All of the motherboards offer some degree of overclocking thanks to ASUS TurboV EVO. The Phase VRM count ultimately decides which models offer this feature. The ASUS Pro in particular uses a 12+2 Phase VRM + T.Probe to power and monitor the system which translates into a Hybrid 16 Phase. This is created by the PEM chip working with EPU chip and the VRM and it is through this combination that the independent phase signals are timed correctly for a maximum of 16. Physically the layout is 12 phase for the CPU and 2 for memory controller. The goal is to provide an even and clean amount of power to the CPU at all times and high grades of efficiency.
A couple potentially powerful features are the native 2200 MHz DDR3 memory support and MemOK with Q-LED. If your system memory craps or encounters some sort of anomaly on the way up to 2200 MHz, the MemOK button will allow you to reset and recover the memory automatically to fail safe settings. This is indicated by the Q-LED feature which tells you for sure that it is the RAM (or something else). Now, this is a handy little feature and a real time saver!
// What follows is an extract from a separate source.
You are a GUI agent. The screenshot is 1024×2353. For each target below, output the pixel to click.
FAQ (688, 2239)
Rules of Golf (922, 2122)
Up till now, the P55 motherboards reviewed used an integrated Realtek ALC889 or ALC889A HD Codecs. ASUS breaks away from the pack and chose a VIA VT1828S HD Codec. While this isn’t as good as a discrete Codec solution, they have had some recent success in producing better than average audio requiring less CPU overhead during operations. This is also the same Codec dubbed VIA Vinyl which supports up to a 10 Channel interface. In either case, it supports 24-bit stereo and 192 kHz sample rates.
What’s in the box?
The board comes with minimal numbers of cabling. In fact, it comes with just enough to get the average system up and running. I’ve seen some small bundles over the years, but this one is coming in at a close second.
Included are four black SATA cables, black floppy, and black ATA cable. There’s also a PCI mountable eSATA/USB bracket that should simplify expansion options. I can appreciate the fact that they at least all match, but this board seems like it should just offer something more.
For whatever reason, an SLI/CrossfireX bridge connector wasn’t included in the bundle. (o_O) Of all the things that can be a pain to track down, it would be this PCIE bridge. And if you do find one, it’ll probably have another motherboard vendor’s name stamped on it. At least we have the manual and driver disc. That would have really been a bad thing.